Dr Robin Cordell is a former NHS GP who has worked in the Armed Forces. He is now engaged in supporting leadership development in the UK health sector and is on the Approved List of Conservative Candidates.
The NHS is our great national asset, providing security for all our citizens and families through good health and healthcare. All three main political parties are rightly concerned about the challenges we have in resourcing it now, and in the future as demand continues to rise. Through health, economic and social advances people are living longer, and the tremendous advances we have seen in medical science have allowed people to survive previously fatal conditions.
Contrary to the narrative of others, we Conservatives care passionately about our NHS. We will not break it up or “sell it off”, and we will keep the key principle of being free at the point of delivery. Jeremy Hunt at our Party Conference last week said clearly that the NHS must not be a “political football” – but it is still important to point out there are two key reasons why, in contrast to others, the Conservative approach to sustaining and improving this essential institution is the right way.
First, the Government’s economic policy. As the Secretary of State made clear, by tackling the deficit, bringing about better ways of doing business and reducing inefficiencies, this Government has raised the amount that has been needed to be spent on the NHS in England by £12.5 billion in cash terms this Parliament. At the conference, the Prime Minister spoke with great passion, making it crystal clear that he will continue to protect funding for our NHS in real terms in the next Parliament, and will indeed invest further in healthcare research.
Second, by empowering those at the front line to shape the services their patients need. The perverse targets, with their focus on that which can be measured, rather than that which actually makes a difference to the health of individual patients, and that of the population, have gone. Through trusting the health professionals who work in the NHS to deliver a professional service, in the interests of improving patient outcome, a caring culture can continue to flourish – in contrast to the targets and control culture that led to the disaster at Mid Staffs.
There are many reasons why the Health and Social Care Act has made such a difference. I will highlight two that have been bringing results since April 2013.
The Health and Wellbeing Boards in local authorities across England have brought excellent co-operation between health and care agencies in identifying and meeting the health and wellbeing needs of people locally. I have witnessed this in action in Slough, where the occupational health charity that I chair is based, and where I am engaged in helping people into work and to stay in work.

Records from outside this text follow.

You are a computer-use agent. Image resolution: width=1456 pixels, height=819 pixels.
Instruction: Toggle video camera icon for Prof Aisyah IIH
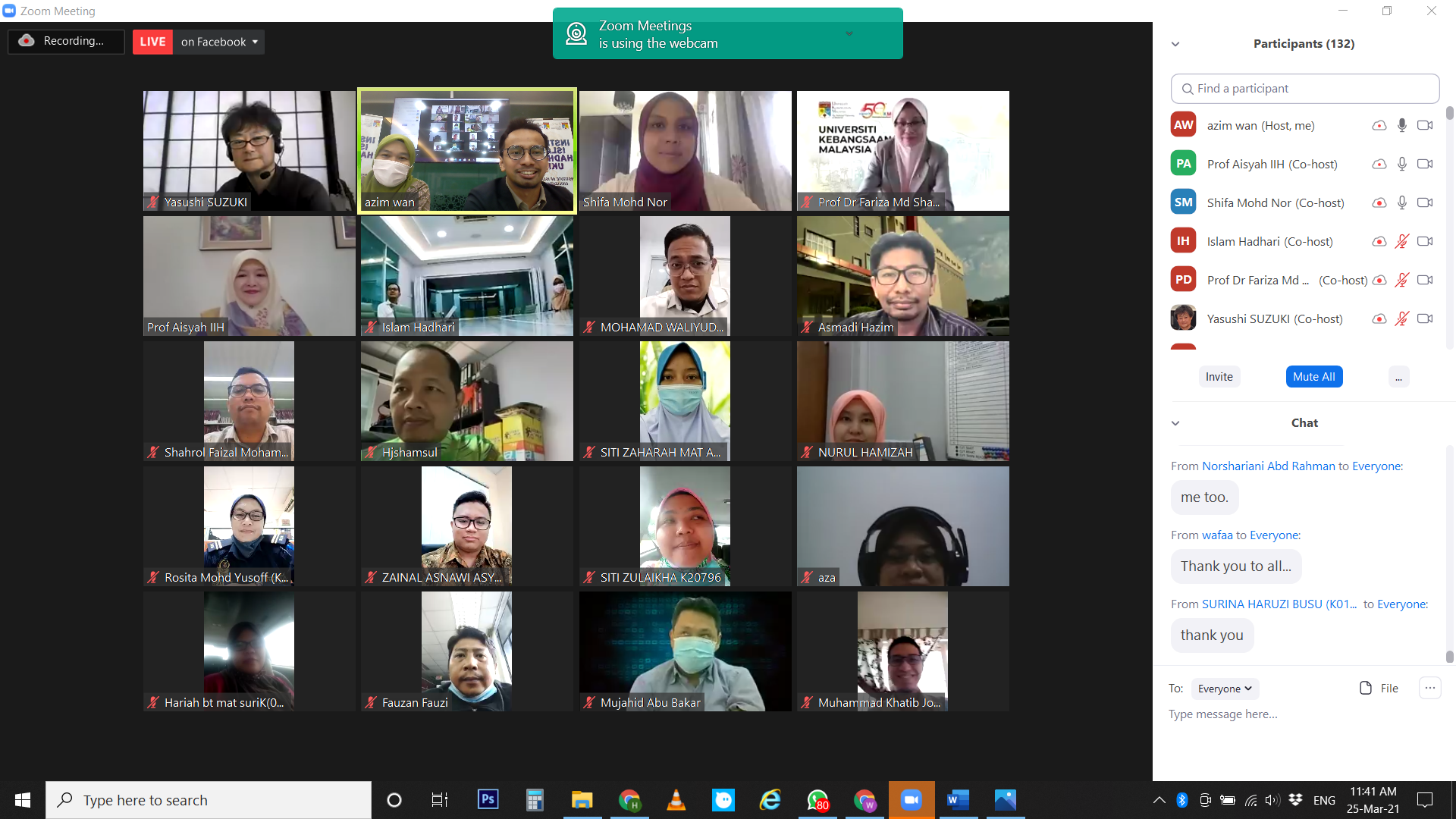(1425, 164)
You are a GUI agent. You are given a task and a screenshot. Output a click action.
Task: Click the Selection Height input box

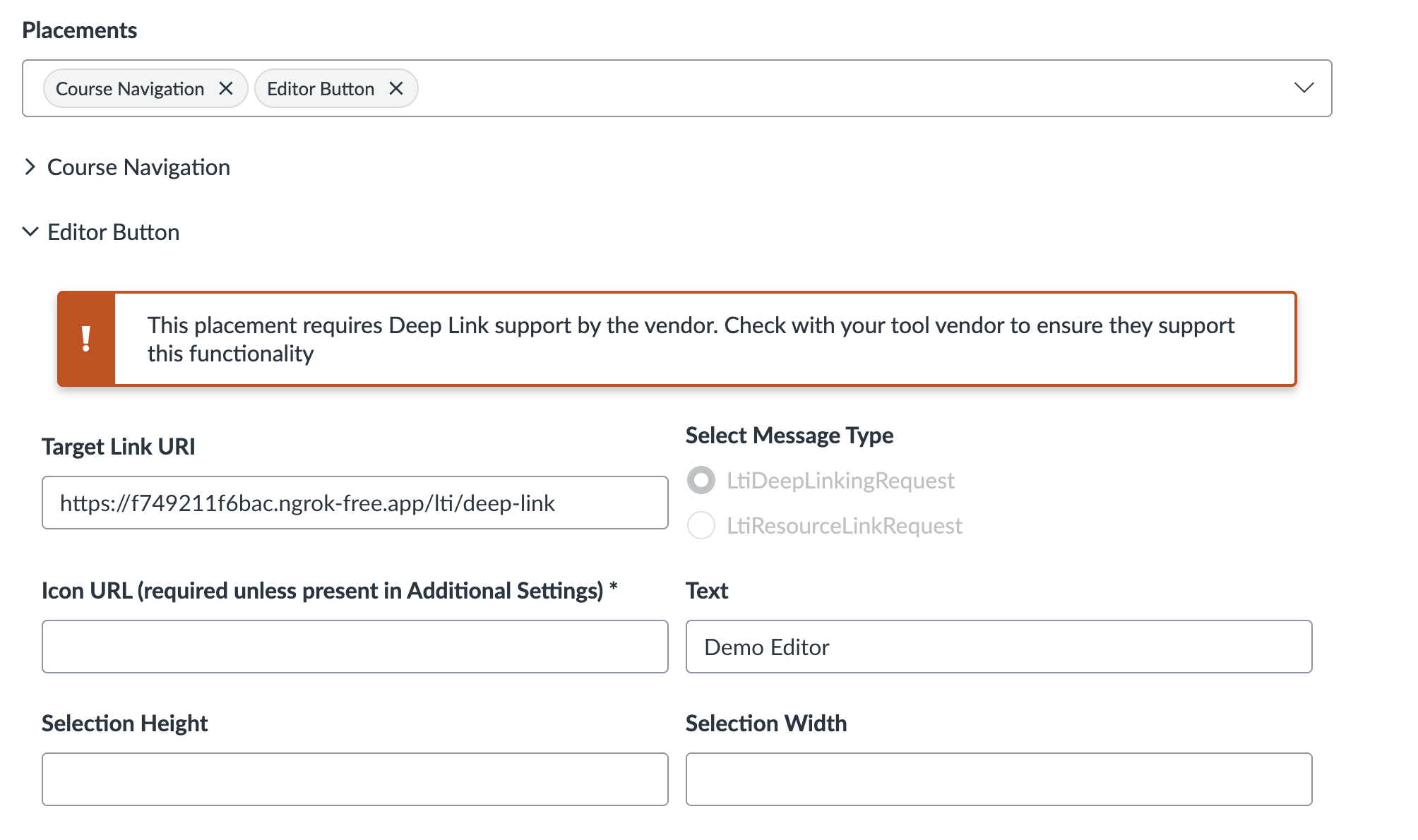pyautogui.click(x=354, y=779)
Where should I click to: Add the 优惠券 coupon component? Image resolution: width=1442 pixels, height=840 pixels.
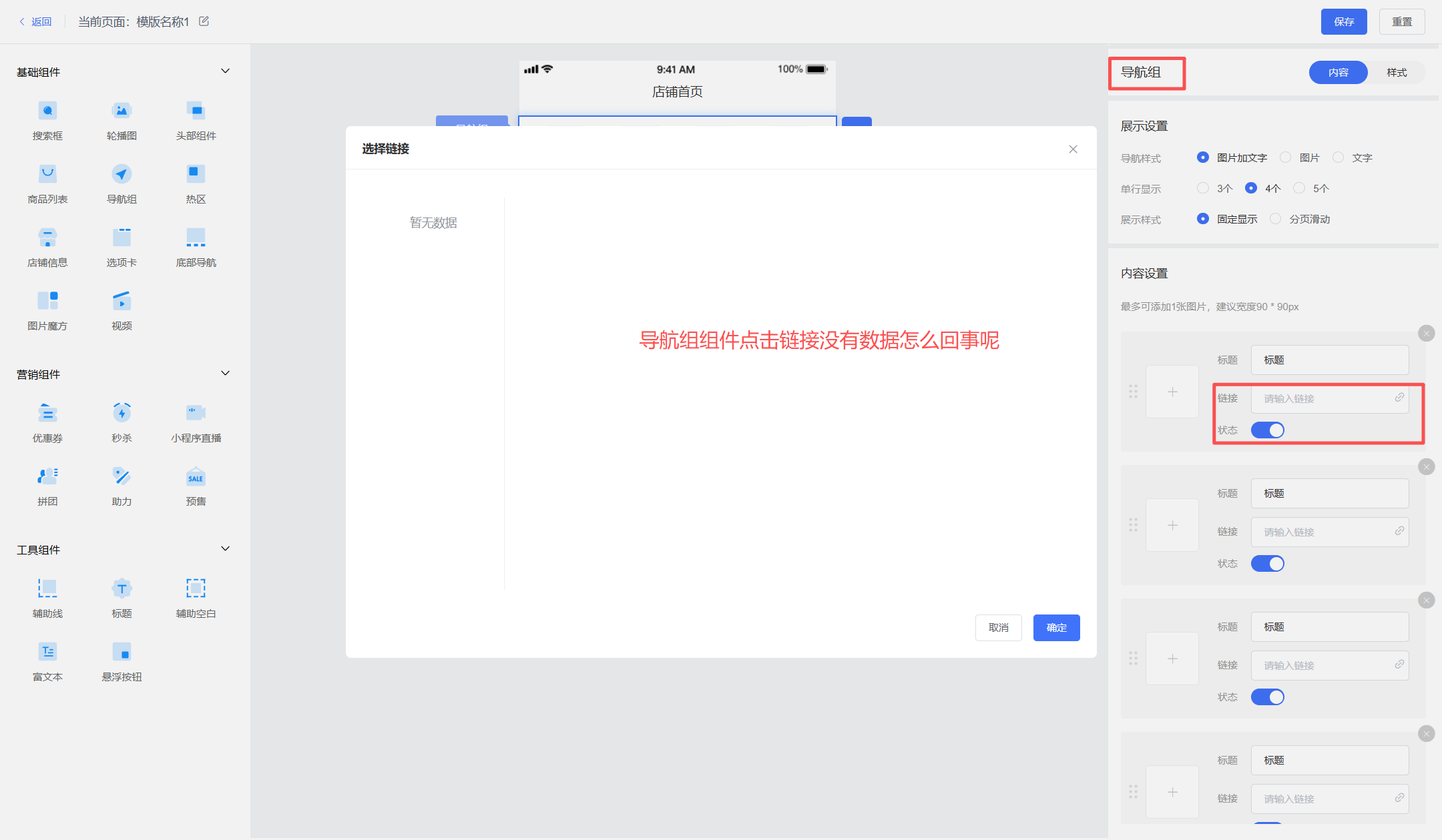point(47,413)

Next, the Clinical Commissioning Groups (CCGs) have strengthened the role of primary healthcare professionals in making the decisions, in partnership with local people (represented on CCG Boards) on the services their community needs, and promotes the integrated care that removes the unhelpful but long standing traditional divide between primary care and hospital services.
Innovation is encouraged and rewarded. For example, the Slough CCG recently won funding through the Prime Minister’s Challenge which has enabled all primary healthcare providers to work together to make major improvements to out of hours care within this borough, which has particular health and care challenges.
Seven day working (from eight until eight) has been announced this week as a key NHS policy by the Prime Minister, and through my own experience of running seven day working in the Defence Medical Services I know this is needed and that it works – but it does need to be resourced, as the Prime Minister has promised. This will not mean that your own named GP (now being reintroduced and which was a key tenet of family medicine when I was in the NHS) will work all those 84 hours, but the wider team in which he or she works will be accessible when you need them.
Conservatives have the right approach to sustaining and improving the NHS. We really care about the NHS, we have resourced it through sound economic policy, and we have empowered the professionals engaged at the front line to work with the communities and local authorities to deliver that needed to those they serve.
ConservativeHome readers will all have GPs, and I suggest this message should be passed on to all NHS staff you meet. The Labour alternative is a top-down bureaucratic and hospital-focused model, making all GPs salaried employees under the direction of hospital managers (since 1948, primary care has been based on GP partnerships that are independent businesses contracting to the NHS). The Labour model would remove decision making from those best able to make the right choices on health and care within their community – that is those professionals working for their patients in primary and community care.